PROBLEM DETAILS
Restate the listing exactly and in full.

ENTRIES SUPPLIED

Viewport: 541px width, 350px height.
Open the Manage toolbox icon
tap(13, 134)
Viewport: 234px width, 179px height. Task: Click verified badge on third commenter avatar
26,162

RESPONSE
Viewport: 541px width, 350px height.
Open the Manage toolbox icon
tap(13, 134)
Viewport: 234px width, 179px height. Task: Click verified badge on third commenter avatar
26,162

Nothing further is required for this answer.